(Saved entries)
═══

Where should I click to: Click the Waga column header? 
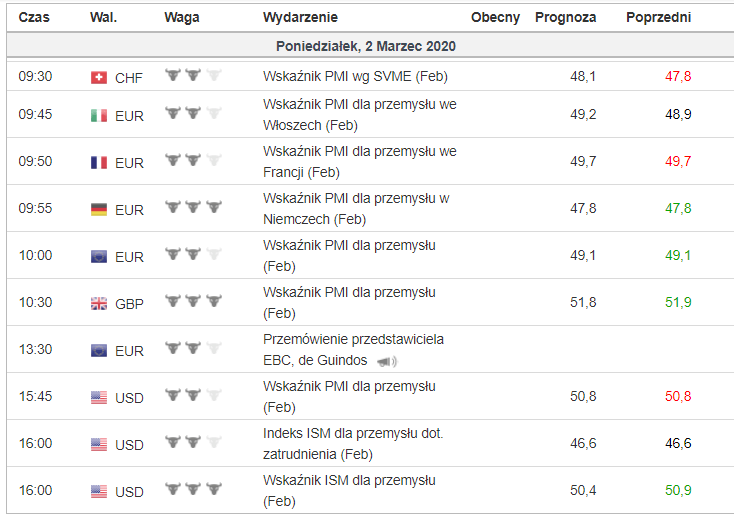click(x=181, y=18)
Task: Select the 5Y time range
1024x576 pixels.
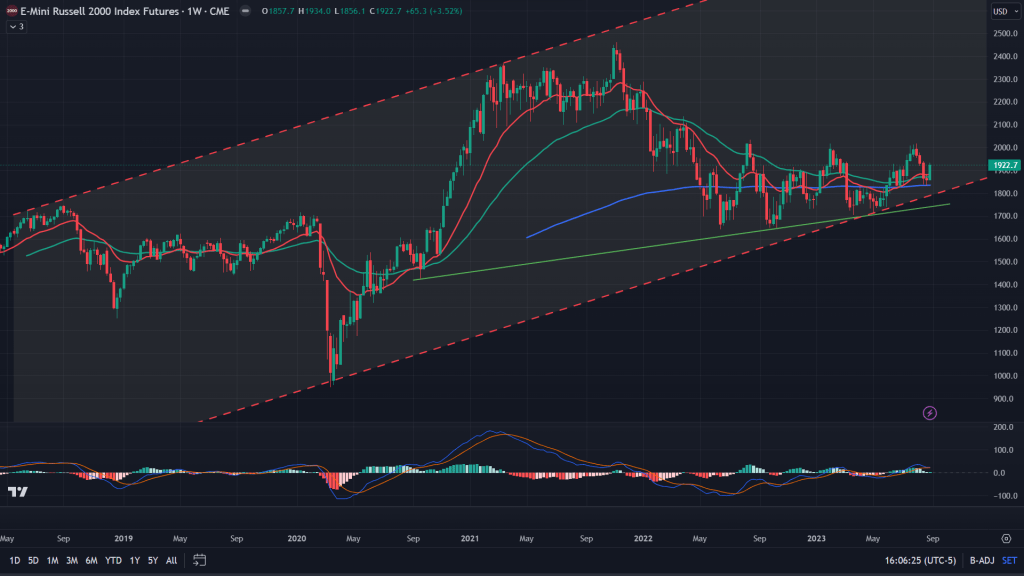Action: click(152, 560)
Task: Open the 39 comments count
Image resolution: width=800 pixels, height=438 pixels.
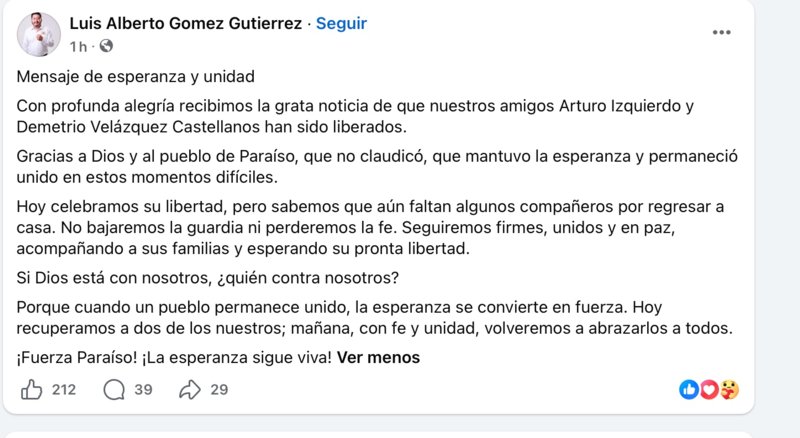Action: click(143, 390)
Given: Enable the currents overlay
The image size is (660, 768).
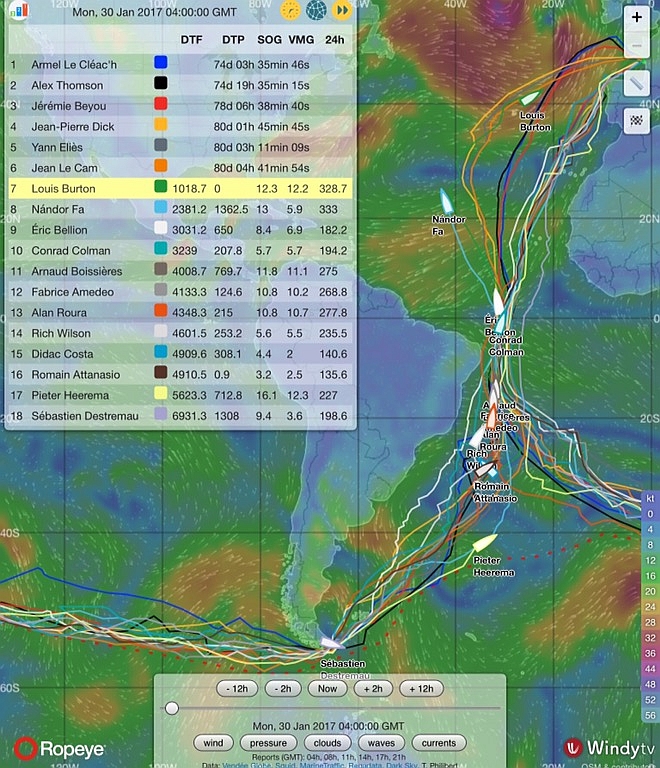Looking at the screenshot, I should pos(439,743).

═══

# Problem description
The reply must consist of the records, repeated exactly, minus any images.

# Answer
Where should I click to: Click the Waga column header? 
click(x=181, y=18)
Task: Select the 5Y time range
1024x576 pixels.
Action: click(152, 560)
Task: Open the 39 comments count
Image resolution: width=800 pixels, height=438 pixels.
Action: click(143, 390)
Given: Enable the currents overlay
The image size is (660, 768).
Looking at the screenshot, I should pos(439,743).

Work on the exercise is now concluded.